Foreign Policy Blogs

Kazakhstan: The family dynamic, with updates

Reviewing recent events:
Last week, I wrote on the Nurbank scandal and the about-face decision to investigate Mr. Aliev rather than to send him out of the country until the scandal died down.  At the time that Mr. Aliev was demoted from his Foreign Ministry position and made Ambassador to Austria, he was feeling his relative impunity well enough to a. admit that he and his wife Dariga Nazarbaeva did still own a great part of the Kazakhstan media empire, and b. to sue, for slander and libel, the wives of the men he allegedly kidnapped and tortured. 

Mr. NazarbaevSince then, President Nazarbaev accepted a grateful legislatures’ permission to be exempt from all constitutional term limits, with the ability to run for office indefinitely.  It is worth noting that Mr. Aliev's father, Mukhtar Aliev, was one of the few people quoted as not in favor of this motion.  And apparently, Rakhat Aliev had been making his election plans for 2012 known within the Aliev and Nazarbaev family circles.  

But on Friday, the Kazakhstan government penalized KTK Television and Karavan, two media outlets owned by Aliev & Nazarbaeva, for failure to follow the laws concerning legal percentages of local content broadcasting.  They are closed for three months, which means a loss of market share, advertising revenue, and, quite likely, some heavy fines upon its return to broadcasting.  And on Saturday, Aliev was fired from his post as ambassador to Austria. 

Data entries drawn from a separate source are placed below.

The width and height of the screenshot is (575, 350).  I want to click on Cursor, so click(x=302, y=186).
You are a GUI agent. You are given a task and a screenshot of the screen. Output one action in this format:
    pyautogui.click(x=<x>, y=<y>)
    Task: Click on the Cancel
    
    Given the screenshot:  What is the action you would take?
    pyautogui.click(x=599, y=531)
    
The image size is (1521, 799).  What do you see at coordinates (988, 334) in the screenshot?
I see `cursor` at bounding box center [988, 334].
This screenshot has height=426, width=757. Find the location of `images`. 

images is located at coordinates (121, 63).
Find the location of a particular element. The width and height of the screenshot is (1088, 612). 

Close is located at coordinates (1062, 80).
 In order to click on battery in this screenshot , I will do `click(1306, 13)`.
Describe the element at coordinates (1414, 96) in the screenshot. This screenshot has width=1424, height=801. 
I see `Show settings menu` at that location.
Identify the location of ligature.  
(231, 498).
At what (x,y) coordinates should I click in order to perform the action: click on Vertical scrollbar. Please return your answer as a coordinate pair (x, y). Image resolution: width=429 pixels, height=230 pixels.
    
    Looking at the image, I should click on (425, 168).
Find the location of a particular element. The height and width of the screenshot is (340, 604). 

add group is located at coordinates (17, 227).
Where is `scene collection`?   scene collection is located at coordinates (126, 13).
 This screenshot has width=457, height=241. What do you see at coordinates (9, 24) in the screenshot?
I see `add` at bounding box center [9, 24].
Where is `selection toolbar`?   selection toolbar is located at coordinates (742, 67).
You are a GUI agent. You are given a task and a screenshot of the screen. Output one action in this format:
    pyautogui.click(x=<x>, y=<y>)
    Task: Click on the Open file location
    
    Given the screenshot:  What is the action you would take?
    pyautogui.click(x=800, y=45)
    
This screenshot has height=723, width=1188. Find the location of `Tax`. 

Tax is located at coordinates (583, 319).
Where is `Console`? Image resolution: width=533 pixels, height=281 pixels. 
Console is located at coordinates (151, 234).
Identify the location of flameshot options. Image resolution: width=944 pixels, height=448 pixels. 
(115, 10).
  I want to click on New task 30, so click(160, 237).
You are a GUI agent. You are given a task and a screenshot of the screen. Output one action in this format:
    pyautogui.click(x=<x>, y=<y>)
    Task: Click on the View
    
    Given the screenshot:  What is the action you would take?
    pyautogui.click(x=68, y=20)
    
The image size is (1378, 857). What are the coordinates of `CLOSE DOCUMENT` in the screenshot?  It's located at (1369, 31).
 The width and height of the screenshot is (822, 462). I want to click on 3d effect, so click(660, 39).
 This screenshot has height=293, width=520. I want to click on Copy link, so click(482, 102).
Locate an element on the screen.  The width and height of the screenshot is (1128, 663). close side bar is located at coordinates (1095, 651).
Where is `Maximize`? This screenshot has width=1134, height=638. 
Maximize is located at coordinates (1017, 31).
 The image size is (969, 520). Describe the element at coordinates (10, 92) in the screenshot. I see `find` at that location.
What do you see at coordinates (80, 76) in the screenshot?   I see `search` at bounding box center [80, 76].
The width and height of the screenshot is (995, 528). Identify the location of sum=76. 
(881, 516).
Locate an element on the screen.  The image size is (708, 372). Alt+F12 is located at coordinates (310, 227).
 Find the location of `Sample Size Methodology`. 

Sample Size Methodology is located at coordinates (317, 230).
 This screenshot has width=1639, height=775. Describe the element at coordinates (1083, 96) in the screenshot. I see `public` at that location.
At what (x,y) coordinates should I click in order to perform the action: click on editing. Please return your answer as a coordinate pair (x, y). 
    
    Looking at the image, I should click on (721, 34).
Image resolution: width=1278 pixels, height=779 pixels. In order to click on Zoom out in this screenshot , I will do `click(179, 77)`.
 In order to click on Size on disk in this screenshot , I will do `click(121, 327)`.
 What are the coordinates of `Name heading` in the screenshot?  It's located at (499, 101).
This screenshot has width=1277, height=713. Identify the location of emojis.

Rakhat AlievRakhat Aliev publicly denounced the new constitutional amendment and began discussing his own presidential hopes, and served all this up with accusing President Nazarbaev with election irregularities in 2005.  The coup de grace, as far as I am concerned, is in Rakhat Aliev's newfound fidelity to electoral principles.  Only last summer, he was the one that suggested Mr. Nazarbaev be elected as president for life–only to be shouted down. 

Family feuds?
It's not uncommon for the hook that draws people in to analyses of Kazakhstan politics to emphasize the father versus daughter/son-in-law dynamic.  And it can't be ignored, but there are two other relevant principles to consider when looking at these events.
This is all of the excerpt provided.